Он дал финальный аккорд, хлопнув ладонями по рулю, и уже вознамерился покинуть кабину, но я остановил:
— То есть как “всё”?! Чем закончилось-то?
— Что закончилось? — Василь-Матвев посмотрел на меня с недоумением.
— История с дядькой Ермолаем. Вы с ним ещё виделись? И про машину недосказали, и про корень, как его из земли брать? И про других этих… — я неопределённо покрутил в воздухе рукой. Называть их нечистью я постеснялся, вдруг Василь-Матвев обидится, а как по-другому сказать, не знал. — Лешего, кикимору, кого Вы ещё видели?
Василь-Матвев недовольно мотнул головой и захлопнул дверцу кабины, которую всё это время держал приоткрытой, и очень серьёзно продолжил:
— Во-первых, Слава, это не история. Это и есть наш заповедник. И чем быстрее ты это поймёшь, тем лучше, — он сделал паузу, — если, конечно, хочешь здесь работать. Это, Слава, во-вторых.
— А относительно дядьки Ермолая… Мы с ним досветла тогда проговорили. Он мне и про корешок рассказал и ещё много чего полезного. А когда светать стало, да одежда подсохла, я в деревню пошёл. Нашёл тракториста. Он мне и подсобил машину вытащить.
— А Вы к нему ещё ходили потом?
— Нет. Зачем? Я с тех пор без лебёдки в лес не выезжаю, зачем мне тракторист?

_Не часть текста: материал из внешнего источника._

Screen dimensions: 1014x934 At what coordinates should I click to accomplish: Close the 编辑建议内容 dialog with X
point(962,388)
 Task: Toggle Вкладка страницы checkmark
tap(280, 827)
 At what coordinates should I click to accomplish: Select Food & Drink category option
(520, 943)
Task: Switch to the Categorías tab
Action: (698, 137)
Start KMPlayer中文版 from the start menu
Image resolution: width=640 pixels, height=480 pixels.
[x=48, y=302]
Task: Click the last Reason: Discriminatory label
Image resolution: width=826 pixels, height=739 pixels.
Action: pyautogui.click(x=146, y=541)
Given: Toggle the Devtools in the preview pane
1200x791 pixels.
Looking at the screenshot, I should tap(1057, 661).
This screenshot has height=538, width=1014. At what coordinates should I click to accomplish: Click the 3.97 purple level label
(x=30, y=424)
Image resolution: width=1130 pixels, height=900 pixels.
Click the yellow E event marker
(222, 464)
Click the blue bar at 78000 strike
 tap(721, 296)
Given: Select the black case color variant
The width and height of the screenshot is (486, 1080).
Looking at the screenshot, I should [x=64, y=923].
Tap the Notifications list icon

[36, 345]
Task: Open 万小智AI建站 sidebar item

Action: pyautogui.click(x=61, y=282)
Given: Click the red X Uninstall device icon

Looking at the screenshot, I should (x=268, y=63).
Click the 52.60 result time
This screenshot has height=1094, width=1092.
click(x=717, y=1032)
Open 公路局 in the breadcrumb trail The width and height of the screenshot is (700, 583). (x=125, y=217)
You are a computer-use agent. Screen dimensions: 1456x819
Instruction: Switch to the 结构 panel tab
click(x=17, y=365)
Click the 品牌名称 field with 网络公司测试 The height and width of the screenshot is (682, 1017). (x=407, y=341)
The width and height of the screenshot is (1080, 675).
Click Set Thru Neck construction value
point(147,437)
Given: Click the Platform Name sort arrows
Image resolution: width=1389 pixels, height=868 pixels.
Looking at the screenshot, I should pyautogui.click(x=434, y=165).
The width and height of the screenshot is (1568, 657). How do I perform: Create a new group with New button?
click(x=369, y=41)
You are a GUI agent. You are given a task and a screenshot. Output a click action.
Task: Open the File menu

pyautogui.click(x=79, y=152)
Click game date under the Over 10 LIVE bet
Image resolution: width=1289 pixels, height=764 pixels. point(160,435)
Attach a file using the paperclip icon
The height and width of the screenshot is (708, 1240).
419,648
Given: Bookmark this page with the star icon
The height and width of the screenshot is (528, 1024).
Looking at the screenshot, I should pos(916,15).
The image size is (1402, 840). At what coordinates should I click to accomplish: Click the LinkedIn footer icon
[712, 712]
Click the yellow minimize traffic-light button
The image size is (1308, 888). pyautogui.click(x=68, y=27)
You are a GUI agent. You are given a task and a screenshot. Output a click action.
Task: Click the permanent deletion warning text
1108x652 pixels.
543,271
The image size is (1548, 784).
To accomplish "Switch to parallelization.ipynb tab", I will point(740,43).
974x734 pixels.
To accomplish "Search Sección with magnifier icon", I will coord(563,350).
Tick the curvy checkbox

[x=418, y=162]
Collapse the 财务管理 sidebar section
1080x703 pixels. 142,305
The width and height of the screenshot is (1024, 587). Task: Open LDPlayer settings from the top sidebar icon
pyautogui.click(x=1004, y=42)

— Да нет! К дядьке Ермолаю.
— А-а, ну да, ходил. Тем же летом. Думал, может, помощь какая нужна. Только выяснилось, что перевоза в Передельцах ещё до войны не стало. Как мост построили и летнюю ферму к нему перенесли, так в перевозе надобность и отпала. Я тогда у стариков местных поспрашивал, и некоторые припомнили, что да, была вроде такая история после революции. Пошла, мол, у перевозчика дочка топиться, а он как-то прознал и её спасать бросился. Только вот, и её не спас, и сам потонул.
— Так он что? Не живой был, когда с Вами разговаривал?
— Выходит, что так. Был я и на том месте, где он меня настоем отпаивал. Ветла и берёза есть, а мостков нет. Как нет ни тропинки, ни кострища — всё вековой травой заросло. Вот так, брат-егерь.